WHAT YOU ARE ASKED TO DO: Start at the line in the entries below that contains "Operator (212, 526)", stop at the line that contains "Privacy Policy (360, 2567)", and output exactly the lines in that span, both ends included.

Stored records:
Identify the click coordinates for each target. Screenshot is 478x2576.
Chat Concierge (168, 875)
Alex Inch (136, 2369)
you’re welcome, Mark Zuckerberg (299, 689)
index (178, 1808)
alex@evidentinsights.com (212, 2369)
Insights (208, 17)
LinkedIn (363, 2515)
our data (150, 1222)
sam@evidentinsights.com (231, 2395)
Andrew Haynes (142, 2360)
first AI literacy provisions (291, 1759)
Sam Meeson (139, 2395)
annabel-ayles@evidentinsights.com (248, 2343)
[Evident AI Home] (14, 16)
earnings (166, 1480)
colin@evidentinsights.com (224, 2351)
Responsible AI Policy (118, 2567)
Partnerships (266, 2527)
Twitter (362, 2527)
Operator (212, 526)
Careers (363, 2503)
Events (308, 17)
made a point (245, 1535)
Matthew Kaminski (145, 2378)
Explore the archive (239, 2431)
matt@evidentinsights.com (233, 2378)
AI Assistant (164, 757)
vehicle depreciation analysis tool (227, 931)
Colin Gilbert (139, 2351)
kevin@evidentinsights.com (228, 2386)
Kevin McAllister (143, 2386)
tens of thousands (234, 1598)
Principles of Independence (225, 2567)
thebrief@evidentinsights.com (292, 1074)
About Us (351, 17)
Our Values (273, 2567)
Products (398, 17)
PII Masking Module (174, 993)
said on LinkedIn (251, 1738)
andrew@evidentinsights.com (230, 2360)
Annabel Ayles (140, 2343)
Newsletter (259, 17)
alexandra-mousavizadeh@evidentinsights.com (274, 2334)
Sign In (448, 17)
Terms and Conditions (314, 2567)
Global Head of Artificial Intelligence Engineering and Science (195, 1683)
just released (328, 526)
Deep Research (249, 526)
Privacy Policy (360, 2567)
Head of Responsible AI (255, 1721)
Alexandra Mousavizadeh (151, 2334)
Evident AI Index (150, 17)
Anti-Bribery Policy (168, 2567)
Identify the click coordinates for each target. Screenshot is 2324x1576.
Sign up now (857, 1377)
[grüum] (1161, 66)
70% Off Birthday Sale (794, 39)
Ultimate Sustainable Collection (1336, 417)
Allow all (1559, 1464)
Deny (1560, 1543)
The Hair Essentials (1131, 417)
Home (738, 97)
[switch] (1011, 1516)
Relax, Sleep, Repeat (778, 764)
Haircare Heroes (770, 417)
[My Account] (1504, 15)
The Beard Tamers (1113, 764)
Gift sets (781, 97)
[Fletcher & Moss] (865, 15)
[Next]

RESULT:
Operator (212, 526)
Careers (363, 2503)
Events (308, 17)
made a point (245, 1535)
Matthew Kaminski (145, 2378)
Explore the archive (239, 2431)
matt@evidentinsights.com (233, 2378)
AI Assistant (164, 757)
vehicle depreciation analysis tool (227, 931)
Colin Gilbert (139, 2351)
kevin@evidentinsights.com (228, 2386)
Kevin McAllister (143, 2386)
tens of thousands (234, 1598)
Principles of Independence (225, 2567)
thebrief@evidentinsights.com (292, 1074)
About Us (351, 17)
Our Values (273, 2567)
Products (398, 17)
PII Masking Module (174, 993)
said on LinkedIn (251, 1738)
andrew@evidentinsights.com (230, 2360)
Annabel Ayles (140, 2343)
Newsletter (259, 17)
alexandra-mousavizadeh@evidentinsights.com (274, 2334)
Sign In (448, 17)
Terms and Conditions (314, 2567)
Global Head of Artificial Intelligence Engineering and Science (195, 1683)
just released (328, 526)
Deep Research (249, 526)
Privacy Policy (360, 2567)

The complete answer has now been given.